======== READING PASSAGE ========

This would remove the bytecode part of the executable.
- -dllib -llibname
-
Arrange for the C shared library dlllibname.so
(dlllibname.dll under Windows) to be loaded dynamically
by the run-time system ocamlrun at program start-up time.
- -dllpath dir
-
Adds the directory dir to the run-time search path for shared
C libraries. At link-time, shared libraries are searched in the
standard search path (the one corresponding to the -I option).
The -dllpath option simply stores dir in the produced
executable file, where ocamlrun can find it and exploit it as
described in section 10.3.
- -dtypes
-
Dump detailed type information. The information for file x.ml
is put into file x.annot. In case of a type error, dump
all the information inferred by the type-checker before the error.
The x.annot file can be used with the emacs commands given in
emacs/caml-types.el to display types interactively.
- -g
-
Add debugging information while compiling and linking. This option is
required in order to be able to debug the program with ocamldebug
(see chapter 16).
- -i
-
Cause the compiler to print all defined names (with their inferred
types or their definitions) when compiling an implementation (.ml
file). No compiled files (.cmo and .cmi files) are produced.
This can be useful to check the types inferred by the
compiler. Also, since the output follows the syntax of interfaces, it
can help in writing an explicit interface (.mli file) for a file:
just redirect the standard output of the compiler to a .mli file,
and edit that file to remove all declarations of unexported names.
- -I directory
-
Add the given directory to the list of directories searched for
compiled interface files (.cmi), compiled object code files
(.cmo), libraries (.cma), and C libraries specified with
-cclib -lxxx. By default, the current directory is
searched first, then the standard library directory. Directories added
with -I are searched after the current directory, in the order in
which they were given on the command line, but before the standard
library directory.
If the given directory starts with +, it is taken relative to the
standard library directory. For instance, -I +labltk adds the
subdirectory labltk of the standard library to the search path.
- -impl filename
-
Compile the file filename as an implementation file, even if its
extension is not .ml.

======== DATA EXTRACT ========

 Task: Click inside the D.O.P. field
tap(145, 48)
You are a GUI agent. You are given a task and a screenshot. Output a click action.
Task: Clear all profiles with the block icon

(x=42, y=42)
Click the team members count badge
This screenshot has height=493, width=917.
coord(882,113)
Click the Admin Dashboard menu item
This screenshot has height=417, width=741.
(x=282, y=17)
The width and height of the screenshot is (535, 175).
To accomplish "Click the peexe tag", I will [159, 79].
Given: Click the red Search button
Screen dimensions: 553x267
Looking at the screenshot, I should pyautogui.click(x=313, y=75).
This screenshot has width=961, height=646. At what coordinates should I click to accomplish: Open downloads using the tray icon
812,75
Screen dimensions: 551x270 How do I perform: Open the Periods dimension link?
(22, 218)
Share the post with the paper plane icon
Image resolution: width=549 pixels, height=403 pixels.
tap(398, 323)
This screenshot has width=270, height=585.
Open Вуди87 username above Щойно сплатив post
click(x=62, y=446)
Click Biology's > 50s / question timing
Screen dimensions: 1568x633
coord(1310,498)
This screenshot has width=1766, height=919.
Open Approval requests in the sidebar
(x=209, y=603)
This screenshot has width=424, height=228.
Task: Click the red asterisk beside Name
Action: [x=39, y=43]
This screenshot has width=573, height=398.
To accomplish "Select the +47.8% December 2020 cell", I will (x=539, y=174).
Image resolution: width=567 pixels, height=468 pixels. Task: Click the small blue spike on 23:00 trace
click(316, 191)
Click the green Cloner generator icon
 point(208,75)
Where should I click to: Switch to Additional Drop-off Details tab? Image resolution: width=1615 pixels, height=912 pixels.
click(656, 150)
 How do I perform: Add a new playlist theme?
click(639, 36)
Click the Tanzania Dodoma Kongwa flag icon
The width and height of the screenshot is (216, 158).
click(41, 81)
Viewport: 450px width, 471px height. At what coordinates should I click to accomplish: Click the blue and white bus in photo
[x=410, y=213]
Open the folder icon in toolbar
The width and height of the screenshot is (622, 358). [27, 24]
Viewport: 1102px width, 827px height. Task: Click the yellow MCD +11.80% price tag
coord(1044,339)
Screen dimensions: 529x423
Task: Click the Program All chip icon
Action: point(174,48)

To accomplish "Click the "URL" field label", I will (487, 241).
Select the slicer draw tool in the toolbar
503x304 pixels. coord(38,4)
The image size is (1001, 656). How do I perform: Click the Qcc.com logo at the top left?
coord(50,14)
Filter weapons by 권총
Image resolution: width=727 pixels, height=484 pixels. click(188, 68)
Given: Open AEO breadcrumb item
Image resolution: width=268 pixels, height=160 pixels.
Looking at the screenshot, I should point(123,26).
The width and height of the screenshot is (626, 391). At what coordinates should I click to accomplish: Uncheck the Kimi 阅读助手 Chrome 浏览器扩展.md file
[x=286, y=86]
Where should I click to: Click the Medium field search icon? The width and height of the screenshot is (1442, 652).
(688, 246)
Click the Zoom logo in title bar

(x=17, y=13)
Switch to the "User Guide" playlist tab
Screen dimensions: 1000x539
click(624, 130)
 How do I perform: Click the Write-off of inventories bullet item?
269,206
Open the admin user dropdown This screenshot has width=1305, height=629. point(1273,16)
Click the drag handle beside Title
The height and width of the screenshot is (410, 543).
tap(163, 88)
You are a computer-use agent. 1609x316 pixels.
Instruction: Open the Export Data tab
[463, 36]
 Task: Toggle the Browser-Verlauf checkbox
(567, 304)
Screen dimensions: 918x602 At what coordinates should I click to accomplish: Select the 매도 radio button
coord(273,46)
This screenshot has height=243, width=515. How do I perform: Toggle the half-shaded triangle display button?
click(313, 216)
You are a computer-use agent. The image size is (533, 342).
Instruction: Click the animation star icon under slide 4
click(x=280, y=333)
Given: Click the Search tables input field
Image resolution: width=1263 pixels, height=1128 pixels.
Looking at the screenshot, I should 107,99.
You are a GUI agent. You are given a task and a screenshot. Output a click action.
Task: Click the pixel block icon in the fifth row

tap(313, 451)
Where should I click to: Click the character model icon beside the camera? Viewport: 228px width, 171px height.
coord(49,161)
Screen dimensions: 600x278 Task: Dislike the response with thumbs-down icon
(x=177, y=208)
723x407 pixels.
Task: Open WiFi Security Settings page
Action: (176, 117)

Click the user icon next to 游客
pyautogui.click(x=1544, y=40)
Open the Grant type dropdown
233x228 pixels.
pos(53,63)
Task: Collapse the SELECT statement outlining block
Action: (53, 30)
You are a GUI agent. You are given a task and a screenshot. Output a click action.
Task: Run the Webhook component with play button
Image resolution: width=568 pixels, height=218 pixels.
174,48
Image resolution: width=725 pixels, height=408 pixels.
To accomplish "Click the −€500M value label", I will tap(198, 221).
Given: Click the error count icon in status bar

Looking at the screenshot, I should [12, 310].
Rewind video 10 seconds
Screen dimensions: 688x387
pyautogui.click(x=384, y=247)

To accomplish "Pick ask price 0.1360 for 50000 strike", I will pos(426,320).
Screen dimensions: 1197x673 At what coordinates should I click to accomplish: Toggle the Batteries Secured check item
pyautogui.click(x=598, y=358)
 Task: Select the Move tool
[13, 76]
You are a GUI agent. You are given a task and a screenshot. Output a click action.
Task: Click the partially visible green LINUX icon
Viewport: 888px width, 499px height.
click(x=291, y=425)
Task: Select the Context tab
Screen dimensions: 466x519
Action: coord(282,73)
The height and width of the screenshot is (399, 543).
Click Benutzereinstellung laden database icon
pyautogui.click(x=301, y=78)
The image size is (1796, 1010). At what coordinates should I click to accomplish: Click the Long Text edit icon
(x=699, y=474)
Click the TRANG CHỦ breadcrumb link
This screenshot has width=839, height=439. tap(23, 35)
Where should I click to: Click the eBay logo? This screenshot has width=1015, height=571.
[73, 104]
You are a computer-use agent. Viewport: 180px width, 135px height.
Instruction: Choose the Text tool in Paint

========

- [INSTRUCTION]
Could you write the next part of the OCaml compiler options text, picking up after its final sentence?

- [EXPECTED OUTPUT]
- -intf filename
-
Compile the file filename as an interface file, even if its
extension is not .mli.
- -linkall
-
Force all modules contained in libraries to be linked in. If this
flag is not given, unreferenced modules are not linked in. When
building a library (-a flag), setting the -linkall flag forces all
subsequent links of programs involving that library to link all the
modules contained in the library.
- -make-runtime
-
Build a custom runtime system (in the file specified by option -o)
incorporating the C object files and libraries given on the command
line. This custom runtime system can be used later to execute
bytecode executables produced with the
ocamlc -use-runtime runtime-name option.
See section 18.1.6 for more information.
- -noassert
-
Turn assertion checking off: assertions are not compiled.
This flag has no effect when linking already compiled files.
- -noautolink
-
When linking .cma libraries, ignore -custom, -cclib and -ccopt
options potentially contained in the libraries (if these options were
given when building the libraries). This can be useful if a library
contains incorrect specifications of C libraries or C options; in this
case, during linking, set -noautolink and pass the correct C
libraries and options on the command line.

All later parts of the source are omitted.